14 • Summary
14 • Summary
The unsaturated compounds we’ve looked at previously have had only one double bond, but many compounds have numerous sites of unsaturation, which gives them some distinctive properties. Many such compounds are common in nature, including pigments and hormones.
A conjugated diene or other compound is one that contains alternating double and single bonds. One characteristic of conjugated dienes is that they are more stable than their nonconjugated counterparts. This stability can be explained by a molecular orbital description in which four p atomic orbitals combine to form four π molecular orbitals. Only the two bonding orbitals are occupied; the two antibonding orbitals are unoccupied. A π bonding interaction in the lowest-energy MO introduces some partial double-bond character between carbons 2 and 3, thereby strengthening the C2–C3 bond and stabilizing the molecule.
Conjugated dienes undergo several reactions not observed for nonconjugated dienes. One is the 1,4-addition of electrophiles. When a conjugated diene is treated with an electrophile such as HCl, 1,2- and 1,4-addition products are formed. Both result from the same resonance-stabilized allylic carbocation intermediate and are produced in varying amounts depending on the reaction conditions. The 1,2 adduct is usually formed faster and is said to be the product of kinetic control. The 1,4 adduct is usually more stable and is said to be the product of thermodynamic control.

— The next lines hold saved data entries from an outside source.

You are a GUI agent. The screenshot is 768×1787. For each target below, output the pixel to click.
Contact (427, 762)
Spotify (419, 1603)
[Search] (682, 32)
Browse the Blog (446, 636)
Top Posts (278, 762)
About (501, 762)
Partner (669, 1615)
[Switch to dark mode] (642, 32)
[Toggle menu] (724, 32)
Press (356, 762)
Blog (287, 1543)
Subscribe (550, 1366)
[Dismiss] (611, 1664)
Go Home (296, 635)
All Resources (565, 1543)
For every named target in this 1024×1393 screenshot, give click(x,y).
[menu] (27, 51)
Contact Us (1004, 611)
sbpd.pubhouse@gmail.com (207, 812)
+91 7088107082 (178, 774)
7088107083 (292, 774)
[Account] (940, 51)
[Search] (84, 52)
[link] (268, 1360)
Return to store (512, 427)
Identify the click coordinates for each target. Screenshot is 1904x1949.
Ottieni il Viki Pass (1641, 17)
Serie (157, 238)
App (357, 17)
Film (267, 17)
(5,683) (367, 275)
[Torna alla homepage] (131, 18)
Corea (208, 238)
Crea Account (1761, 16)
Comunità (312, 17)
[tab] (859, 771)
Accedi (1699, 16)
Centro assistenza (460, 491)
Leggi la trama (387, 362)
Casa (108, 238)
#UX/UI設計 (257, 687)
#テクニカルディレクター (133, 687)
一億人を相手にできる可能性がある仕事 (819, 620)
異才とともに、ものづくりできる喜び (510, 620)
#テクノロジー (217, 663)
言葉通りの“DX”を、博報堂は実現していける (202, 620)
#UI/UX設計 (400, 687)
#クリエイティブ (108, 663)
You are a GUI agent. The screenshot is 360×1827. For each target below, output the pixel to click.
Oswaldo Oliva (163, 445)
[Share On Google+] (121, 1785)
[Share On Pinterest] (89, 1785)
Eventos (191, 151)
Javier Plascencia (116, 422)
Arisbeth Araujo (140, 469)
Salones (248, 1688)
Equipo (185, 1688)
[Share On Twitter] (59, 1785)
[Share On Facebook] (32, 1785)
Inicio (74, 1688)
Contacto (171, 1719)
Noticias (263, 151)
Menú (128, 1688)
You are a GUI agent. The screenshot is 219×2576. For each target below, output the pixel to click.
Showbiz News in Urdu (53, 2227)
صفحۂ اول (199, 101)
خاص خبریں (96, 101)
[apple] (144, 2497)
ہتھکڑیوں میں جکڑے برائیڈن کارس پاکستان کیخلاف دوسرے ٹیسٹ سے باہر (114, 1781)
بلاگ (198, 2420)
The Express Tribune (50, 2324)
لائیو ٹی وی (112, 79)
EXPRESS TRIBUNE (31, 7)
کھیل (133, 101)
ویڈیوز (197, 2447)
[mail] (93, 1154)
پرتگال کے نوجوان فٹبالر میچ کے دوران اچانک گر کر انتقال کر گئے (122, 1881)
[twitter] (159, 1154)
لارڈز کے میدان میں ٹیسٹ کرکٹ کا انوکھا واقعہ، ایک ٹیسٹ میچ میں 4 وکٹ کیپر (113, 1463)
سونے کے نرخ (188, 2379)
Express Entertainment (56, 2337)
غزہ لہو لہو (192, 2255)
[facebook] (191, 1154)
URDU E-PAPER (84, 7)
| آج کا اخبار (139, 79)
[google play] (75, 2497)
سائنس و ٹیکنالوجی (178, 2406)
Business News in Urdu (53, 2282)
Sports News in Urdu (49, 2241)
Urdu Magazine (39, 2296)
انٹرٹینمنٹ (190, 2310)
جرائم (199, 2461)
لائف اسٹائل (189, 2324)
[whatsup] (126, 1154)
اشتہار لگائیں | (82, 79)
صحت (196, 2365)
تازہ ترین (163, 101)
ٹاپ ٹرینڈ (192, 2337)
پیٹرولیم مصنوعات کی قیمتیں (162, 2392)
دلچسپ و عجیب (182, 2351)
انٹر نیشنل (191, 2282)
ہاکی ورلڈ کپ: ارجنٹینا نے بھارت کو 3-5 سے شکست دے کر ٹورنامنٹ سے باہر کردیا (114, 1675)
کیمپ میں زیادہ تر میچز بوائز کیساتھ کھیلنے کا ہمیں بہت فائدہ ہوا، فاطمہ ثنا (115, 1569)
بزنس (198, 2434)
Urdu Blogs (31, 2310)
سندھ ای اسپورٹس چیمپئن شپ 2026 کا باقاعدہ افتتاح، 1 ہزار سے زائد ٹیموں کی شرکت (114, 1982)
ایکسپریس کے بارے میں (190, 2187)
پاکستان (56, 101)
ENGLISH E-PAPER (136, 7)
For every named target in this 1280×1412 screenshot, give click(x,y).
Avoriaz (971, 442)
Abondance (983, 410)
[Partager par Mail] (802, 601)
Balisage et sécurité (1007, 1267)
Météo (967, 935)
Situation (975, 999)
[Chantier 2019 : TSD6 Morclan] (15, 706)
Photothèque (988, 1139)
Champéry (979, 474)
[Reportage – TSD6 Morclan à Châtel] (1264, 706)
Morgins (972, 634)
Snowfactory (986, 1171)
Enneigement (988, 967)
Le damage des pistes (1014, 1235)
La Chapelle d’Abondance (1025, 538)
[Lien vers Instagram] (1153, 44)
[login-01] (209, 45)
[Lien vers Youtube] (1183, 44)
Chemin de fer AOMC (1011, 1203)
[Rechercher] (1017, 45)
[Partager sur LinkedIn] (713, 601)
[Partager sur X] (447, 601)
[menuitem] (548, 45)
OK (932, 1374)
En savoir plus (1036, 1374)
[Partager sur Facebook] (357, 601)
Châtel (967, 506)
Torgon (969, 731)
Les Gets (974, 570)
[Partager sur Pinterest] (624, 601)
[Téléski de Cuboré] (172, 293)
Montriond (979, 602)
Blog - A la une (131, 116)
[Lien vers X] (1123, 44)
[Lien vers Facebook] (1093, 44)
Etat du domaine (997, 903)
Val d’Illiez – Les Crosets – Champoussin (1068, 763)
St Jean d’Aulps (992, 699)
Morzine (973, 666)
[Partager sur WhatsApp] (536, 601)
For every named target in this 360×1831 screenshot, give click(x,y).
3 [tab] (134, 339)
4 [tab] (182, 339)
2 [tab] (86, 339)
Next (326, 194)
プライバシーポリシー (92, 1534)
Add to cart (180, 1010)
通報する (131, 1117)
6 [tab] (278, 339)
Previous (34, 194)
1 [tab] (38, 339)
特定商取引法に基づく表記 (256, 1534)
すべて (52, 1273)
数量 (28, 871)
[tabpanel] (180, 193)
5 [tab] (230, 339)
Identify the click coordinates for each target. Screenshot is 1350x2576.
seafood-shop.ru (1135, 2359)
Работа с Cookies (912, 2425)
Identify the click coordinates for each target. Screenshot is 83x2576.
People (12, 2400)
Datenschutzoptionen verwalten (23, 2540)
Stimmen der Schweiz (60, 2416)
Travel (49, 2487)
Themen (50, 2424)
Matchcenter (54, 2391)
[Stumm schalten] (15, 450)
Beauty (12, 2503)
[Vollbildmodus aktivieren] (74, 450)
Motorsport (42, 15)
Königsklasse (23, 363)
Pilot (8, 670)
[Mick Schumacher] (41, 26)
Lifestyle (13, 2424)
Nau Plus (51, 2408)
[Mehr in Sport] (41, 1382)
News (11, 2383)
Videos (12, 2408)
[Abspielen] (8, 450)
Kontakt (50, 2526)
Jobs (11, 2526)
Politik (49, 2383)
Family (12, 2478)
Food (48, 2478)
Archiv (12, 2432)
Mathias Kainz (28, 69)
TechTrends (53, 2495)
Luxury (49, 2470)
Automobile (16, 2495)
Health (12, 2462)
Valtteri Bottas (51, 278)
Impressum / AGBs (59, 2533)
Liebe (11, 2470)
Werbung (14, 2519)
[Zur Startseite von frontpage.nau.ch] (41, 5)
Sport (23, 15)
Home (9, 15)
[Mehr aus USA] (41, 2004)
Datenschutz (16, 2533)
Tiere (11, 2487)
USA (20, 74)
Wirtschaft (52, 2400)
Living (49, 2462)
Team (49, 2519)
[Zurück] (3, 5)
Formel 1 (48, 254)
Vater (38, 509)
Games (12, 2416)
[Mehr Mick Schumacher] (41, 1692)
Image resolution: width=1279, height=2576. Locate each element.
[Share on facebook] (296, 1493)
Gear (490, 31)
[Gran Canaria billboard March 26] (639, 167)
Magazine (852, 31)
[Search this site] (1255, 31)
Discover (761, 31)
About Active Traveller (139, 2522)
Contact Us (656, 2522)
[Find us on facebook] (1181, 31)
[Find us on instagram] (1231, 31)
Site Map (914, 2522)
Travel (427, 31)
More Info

Another reaction unique to conjugated dienes is Diels–Alder cycloaddition. Conjugated dienes react with electron-poor alkenes (dienophiles) in a single step through a cyclic transition state to yield a cyclohexene product. The reaction is stereospecific, meaning that only a single product stereoisomer is formed, and can occur only if the diene is able to adopt an s-cis conformation.
Ultraviolet (UV) spectroscopy is a method of structure determination applicable specifically to conjugated π-electron systems. When a conjugated molecule is irradiated with ultraviolet light, energy absorption occurs and a π electron is promoted from the highest occupied molecular orbital (HOMO) to the lowest unoccupied molecular orbital (LUMO). For 1,3-butadiene, radiation of λmax = 217 nm is required. The greater the extent of conjugation, the less the energy needed and the longer the wavelength of radiation required.